__Data__:
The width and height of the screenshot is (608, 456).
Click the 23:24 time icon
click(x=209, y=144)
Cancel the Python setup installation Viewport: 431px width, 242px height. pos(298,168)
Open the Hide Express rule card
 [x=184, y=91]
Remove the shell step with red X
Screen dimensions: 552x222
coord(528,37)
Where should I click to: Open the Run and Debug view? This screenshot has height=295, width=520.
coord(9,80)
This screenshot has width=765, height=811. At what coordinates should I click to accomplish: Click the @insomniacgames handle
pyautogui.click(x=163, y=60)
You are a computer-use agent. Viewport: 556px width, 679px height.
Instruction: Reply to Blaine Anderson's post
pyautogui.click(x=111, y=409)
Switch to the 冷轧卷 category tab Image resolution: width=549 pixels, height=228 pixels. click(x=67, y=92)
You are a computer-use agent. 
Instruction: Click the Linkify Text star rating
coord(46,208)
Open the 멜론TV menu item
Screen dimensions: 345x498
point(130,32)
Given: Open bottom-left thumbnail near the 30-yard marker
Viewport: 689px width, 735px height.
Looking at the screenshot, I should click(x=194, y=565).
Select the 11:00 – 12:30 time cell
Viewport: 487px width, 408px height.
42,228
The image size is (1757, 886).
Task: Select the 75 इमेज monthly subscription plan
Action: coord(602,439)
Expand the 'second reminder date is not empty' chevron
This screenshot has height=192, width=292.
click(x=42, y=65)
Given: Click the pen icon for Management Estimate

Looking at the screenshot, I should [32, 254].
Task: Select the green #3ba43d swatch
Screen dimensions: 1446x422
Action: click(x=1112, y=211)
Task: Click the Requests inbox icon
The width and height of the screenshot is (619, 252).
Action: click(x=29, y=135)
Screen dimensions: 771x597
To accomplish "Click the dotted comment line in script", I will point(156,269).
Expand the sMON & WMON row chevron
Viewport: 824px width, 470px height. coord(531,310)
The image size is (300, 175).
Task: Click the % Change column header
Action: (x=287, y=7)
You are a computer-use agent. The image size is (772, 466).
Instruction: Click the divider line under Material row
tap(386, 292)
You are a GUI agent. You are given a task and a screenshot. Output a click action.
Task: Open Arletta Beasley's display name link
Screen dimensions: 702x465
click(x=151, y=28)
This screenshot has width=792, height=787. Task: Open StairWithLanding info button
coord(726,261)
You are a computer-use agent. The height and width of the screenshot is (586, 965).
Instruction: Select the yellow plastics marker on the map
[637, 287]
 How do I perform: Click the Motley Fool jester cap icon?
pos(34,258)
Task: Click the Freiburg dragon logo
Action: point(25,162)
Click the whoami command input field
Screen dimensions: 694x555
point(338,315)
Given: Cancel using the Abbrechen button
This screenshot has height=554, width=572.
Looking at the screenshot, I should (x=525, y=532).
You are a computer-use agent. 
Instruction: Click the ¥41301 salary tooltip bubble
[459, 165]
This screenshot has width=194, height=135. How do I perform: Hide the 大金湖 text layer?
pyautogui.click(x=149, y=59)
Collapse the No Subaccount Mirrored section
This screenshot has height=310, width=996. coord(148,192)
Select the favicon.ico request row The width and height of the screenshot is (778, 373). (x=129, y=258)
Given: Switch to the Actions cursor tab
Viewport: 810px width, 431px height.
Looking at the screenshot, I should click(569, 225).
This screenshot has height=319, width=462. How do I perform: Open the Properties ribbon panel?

__Work instruction__: Reproduce the material above precisely, omitting nothing.

__Answer space__:
The width and height of the screenshot is (608, 456).
Click the 23:24 time icon
click(x=209, y=144)
Cancel the Python setup installation Viewport: 431px width, 242px height. pos(298,168)
Open the Hide Express rule card
 [x=184, y=91]
Remove the shell step with red X
Screen dimensions: 552x222
coord(528,37)
Where should I click to: Open the Run and Debug view? This screenshot has height=295, width=520.
coord(9,80)
This screenshot has width=765, height=811. At what coordinates should I click to accomplish: Click the @insomniacgames handle
pyautogui.click(x=163, y=60)
You are a computer-use agent. Viewport: 556px width, 679px height.
Instruction: Reply to Blaine Anderson's post
pyautogui.click(x=111, y=409)
Switch to the 冷轧卷 category tab Image resolution: width=549 pixels, height=228 pixels. click(x=67, y=92)
You are a computer-use agent. 
Instruction: Click the Linkify Text star rating
coord(46,208)
Open the 멜론TV menu item
Screen dimensions: 345x498
point(130,32)
Given: Open bottom-left thumbnail near the 30-yard marker
Viewport: 689px width, 735px height.
Looking at the screenshot, I should click(x=194, y=565).
Select the 11:00 – 12:30 time cell
Viewport: 487px width, 408px height.
42,228
The image size is (1757, 886).
Task: Select the 75 इमेज monthly subscription plan
Action: coord(602,439)
Expand the 'second reminder date is not empty' chevron
This screenshot has height=192, width=292.
click(x=42, y=65)
Given: Click the pen icon for Management Estimate

Looking at the screenshot, I should [32, 254].
Task: Select the green #3ba43d swatch
Screen dimensions: 1446x422
Action: click(x=1112, y=211)
Task: Click the Requests inbox icon
The width and height of the screenshot is (619, 252).
Action: click(x=29, y=135)
Screen dimensions: 771x597
To accomplish "Click the dotted comment line in script", I will point(156,269).
Expand the sMON & WMON row chevron
Viewport: 824px width, 470px height. coord(531,310)
The image size is (300, 175).
Task: Click the % Change column header
Action: (x=287, y=7)
You are a computer-use agent. The image size is (772, 466).
Instruction: Click the divider line under Material row
tap(386, 292)
You are a GUI agent. You are given a task and a screenshot. Output a click action.
Task: Open Arletta Beasley's display name link
Screen dimensions: 702x465
click(x=151, y=28)
This screenshot has width=792, height=787. Task: Open StairWithLanding info button
coord(726,261)
You are a computer-use agent. The height and width of the screenshot is (586, 965).
Instruction: Select the yellow plastics marker on the map
[637, 287]
 How do I perform: Click the Motley Fool jester cap icon?
pos(34,258)
Task: Click the Freiburg dragon logo
Action: point(25,162)
Click the whoami command input field
Screen dimensions: 694x555
point(338,315)
Given: Cancel using the Abbrechen button
This screenshot has height=554, width=572.
Looking at the screenshot, I should (x=525, y=532).
You are a computer-use agent. 
Instruction: Click the ¥41301 salary tooltip bubble
[459, 165]
This screenshot has width=194, height=135. How do I perform: Hide the 大金湖 text layer?
pyautogui.click(x=149, y=59)
Collapse the No Subaccount Mirrored section
This screenshot has height=310, width=996. coord(148,192)
Select the favicon.ico request row The width and height of the screenshot is (778, 373). (x=129, y=258)
Given: Switch to the Actions cursor tab
Viewport: 810px width, 431px height.
Looking at the screenshot, I should click(569, 225).
This screenshot has height=319, width=462. How do I perform: Open the Properties ribbon panel?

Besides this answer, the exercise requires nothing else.